=== Exercise brief ===
State only the count of lines in the listing below that hold "click".

[Opening Dataset section]

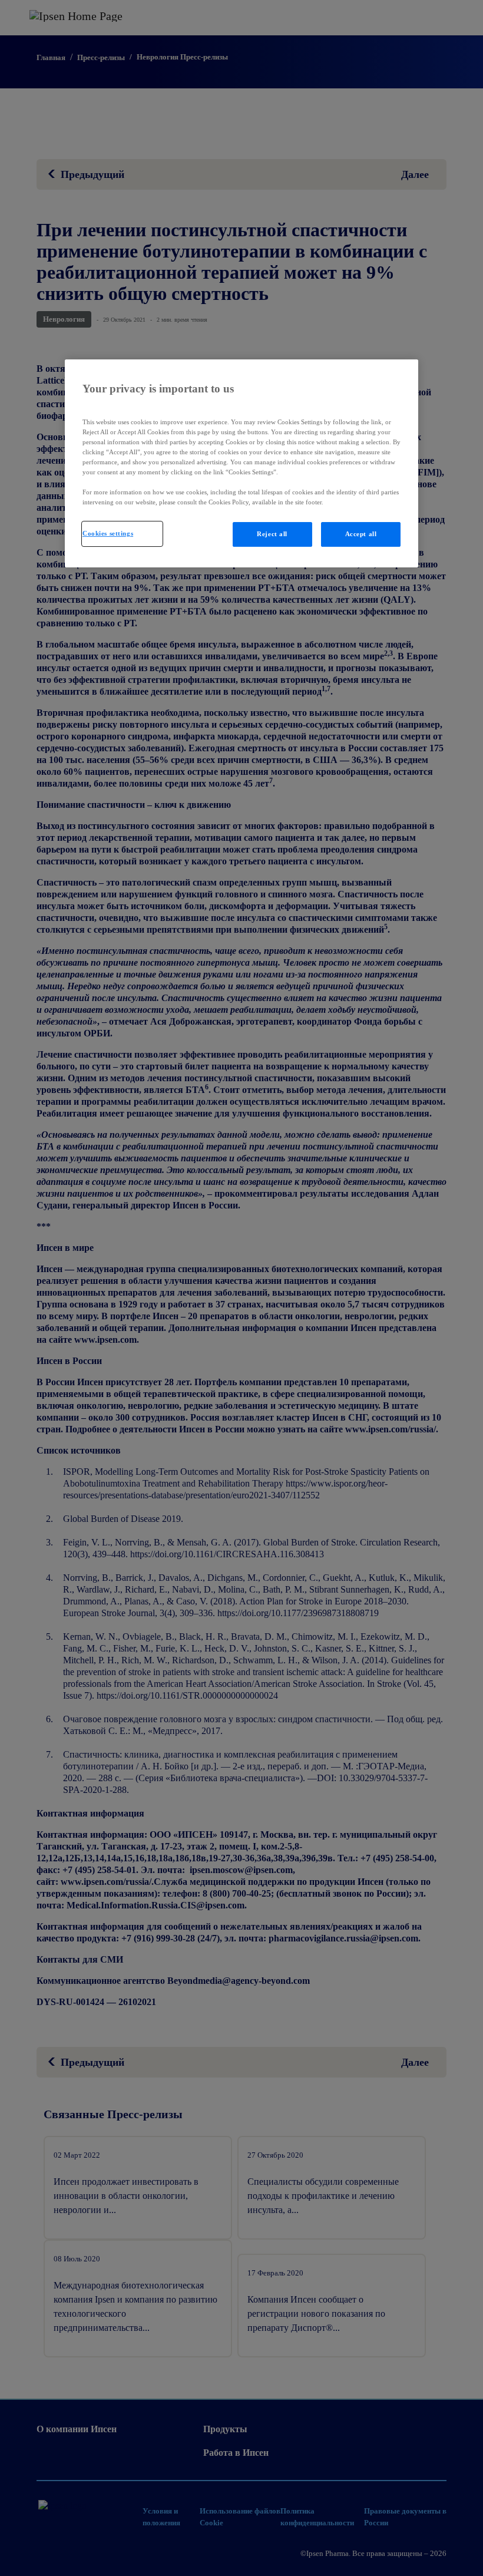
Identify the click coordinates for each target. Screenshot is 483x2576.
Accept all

[Closing Dataset section]
[Opening Dataset section]

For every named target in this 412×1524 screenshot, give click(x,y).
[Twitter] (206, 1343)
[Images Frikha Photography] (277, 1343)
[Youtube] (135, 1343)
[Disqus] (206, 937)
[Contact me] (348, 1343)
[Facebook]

[Closing Dataset section]

=== Reply ===
2